Problem details -
Only the lines below from the one that contains "Click the yellow 1.000K,8.134 data point tag" through the one that contains "The width and" should appear in your answer, exact and without pictures.

Records to process -

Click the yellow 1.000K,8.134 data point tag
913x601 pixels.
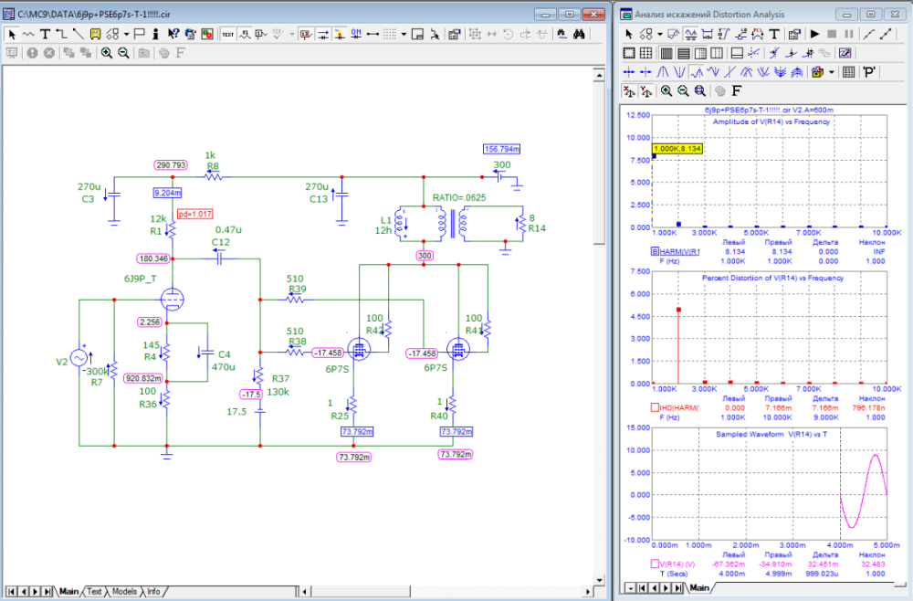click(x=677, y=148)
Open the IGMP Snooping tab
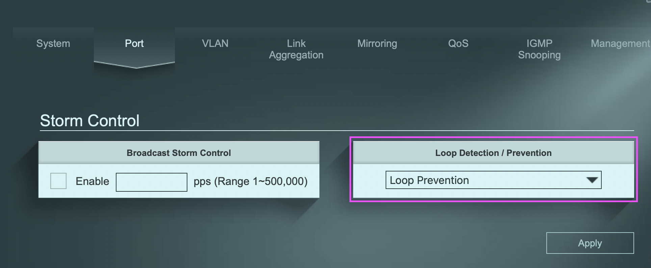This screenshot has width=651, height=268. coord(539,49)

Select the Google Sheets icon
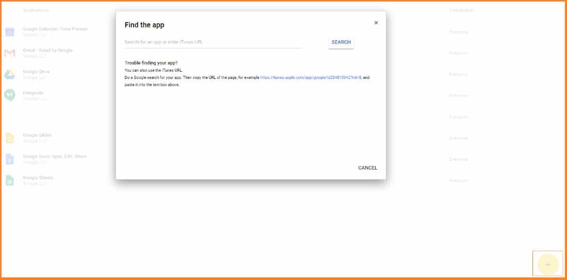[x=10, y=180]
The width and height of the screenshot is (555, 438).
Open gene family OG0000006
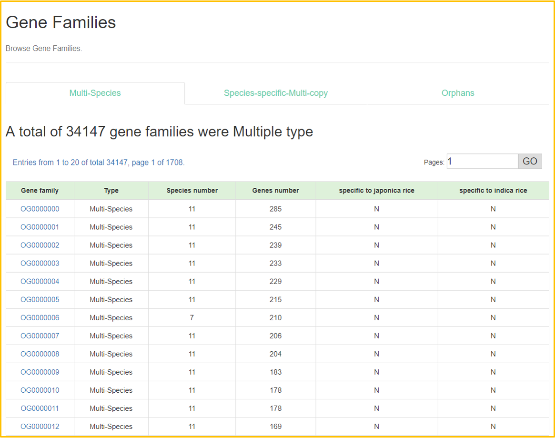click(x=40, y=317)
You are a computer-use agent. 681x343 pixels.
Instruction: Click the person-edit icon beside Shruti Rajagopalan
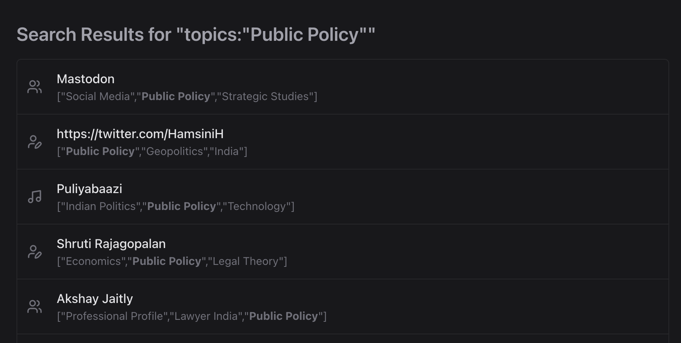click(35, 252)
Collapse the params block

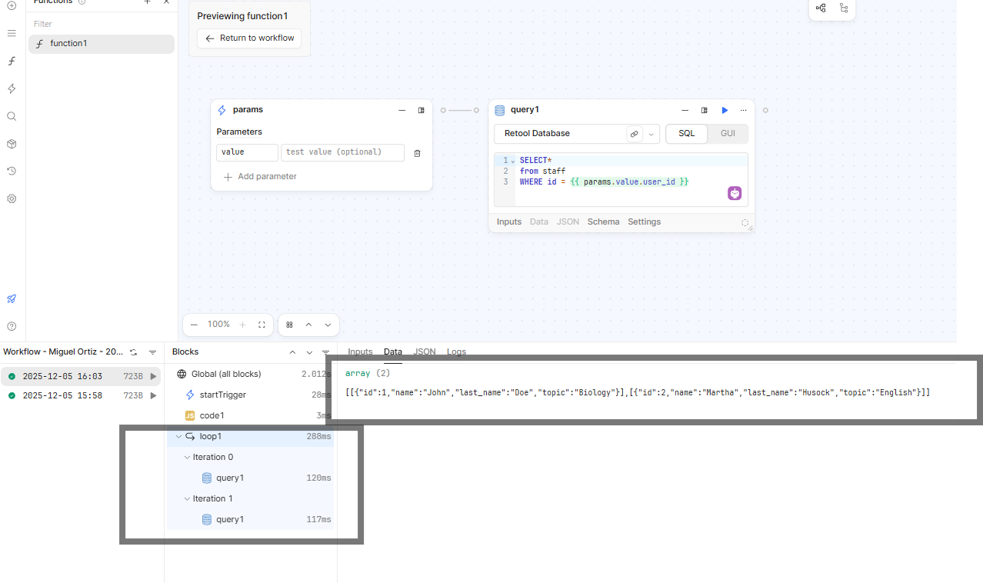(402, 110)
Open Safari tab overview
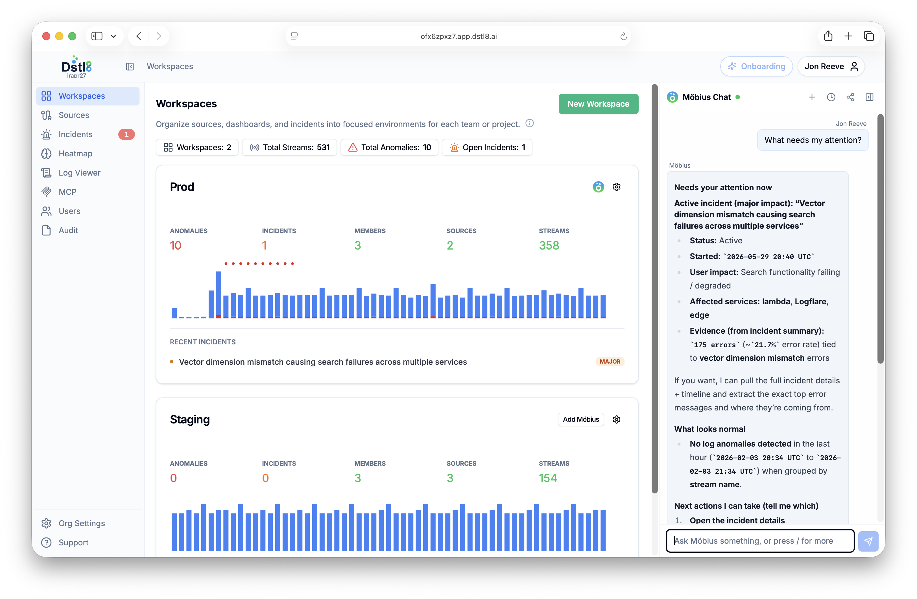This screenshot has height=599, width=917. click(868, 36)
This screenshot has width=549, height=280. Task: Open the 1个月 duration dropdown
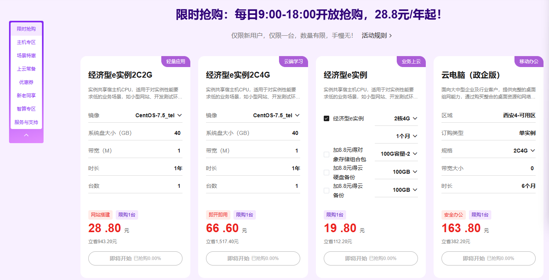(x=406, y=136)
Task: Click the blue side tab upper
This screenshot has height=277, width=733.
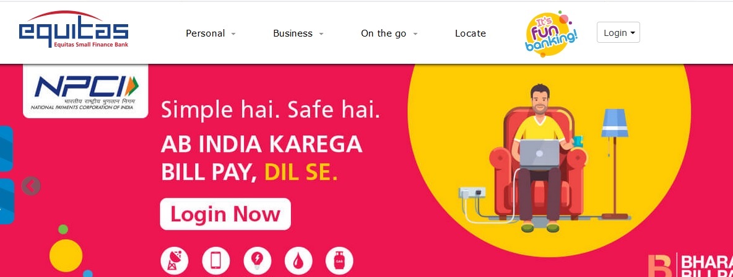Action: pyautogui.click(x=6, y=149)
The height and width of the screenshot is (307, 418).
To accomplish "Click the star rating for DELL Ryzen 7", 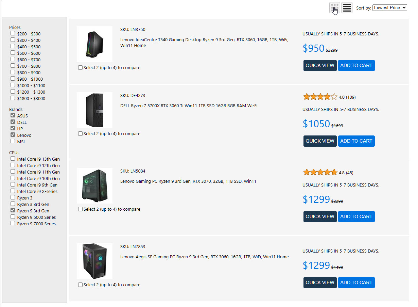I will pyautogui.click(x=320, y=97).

...

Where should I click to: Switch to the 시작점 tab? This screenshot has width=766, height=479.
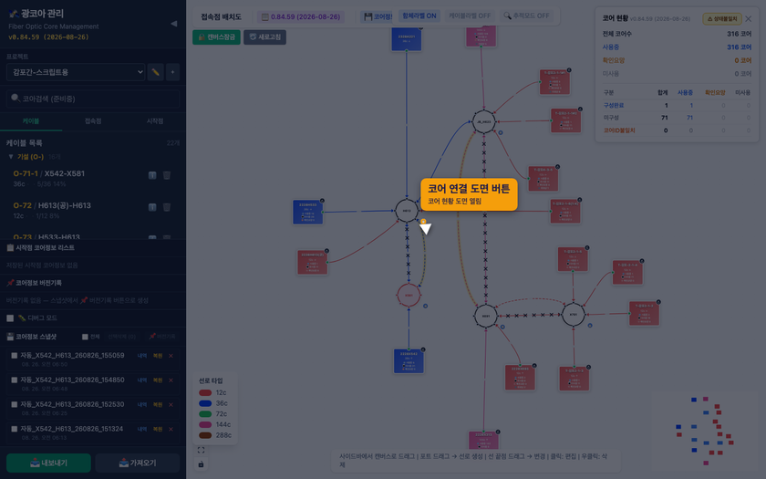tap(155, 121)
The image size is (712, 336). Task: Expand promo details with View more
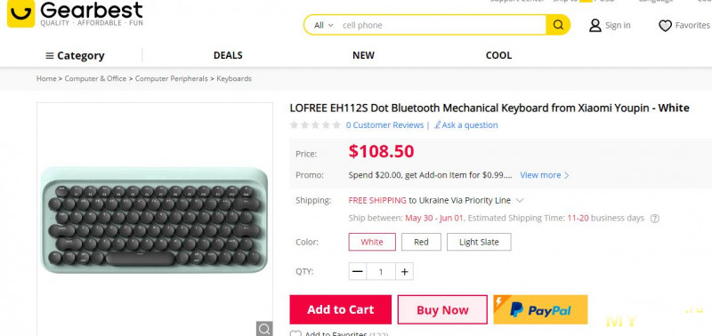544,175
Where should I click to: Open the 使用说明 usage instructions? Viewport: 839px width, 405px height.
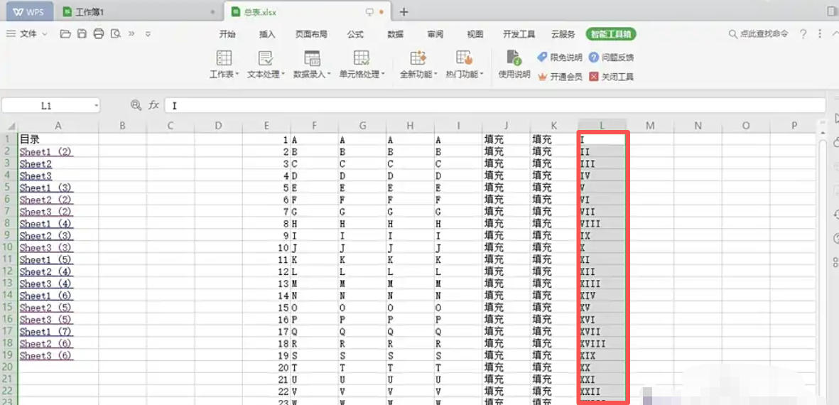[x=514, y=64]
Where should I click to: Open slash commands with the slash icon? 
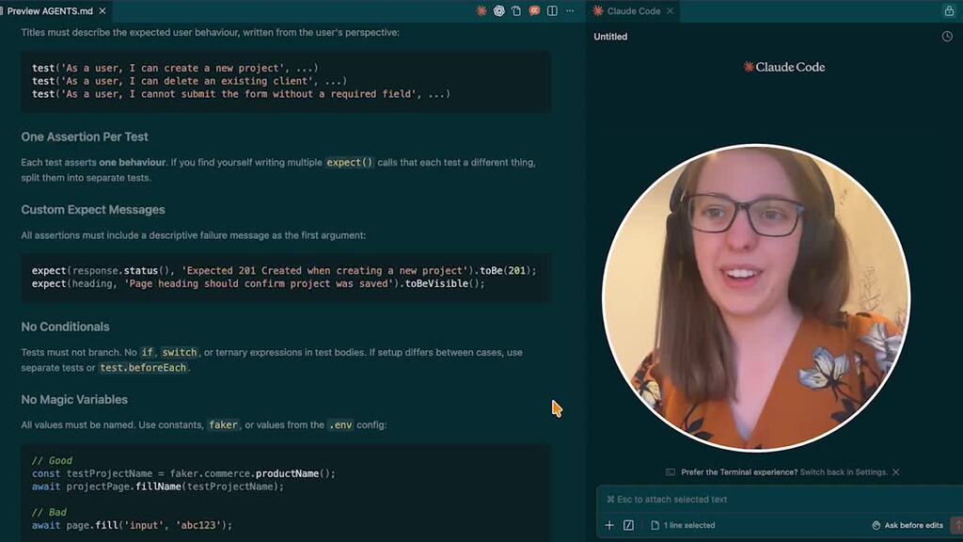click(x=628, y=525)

Answer below -
Click the yellow 1.000K,8.134 data point tag
913x601 pixels.
click(x=677, y=148)
Open the IGMP Snooping tab
This screenshot has width=651, height=268. coord(539,49)

Select the Google Sheets icon
[x=10, y=180]
The width and height of the screenshot is (555, 438).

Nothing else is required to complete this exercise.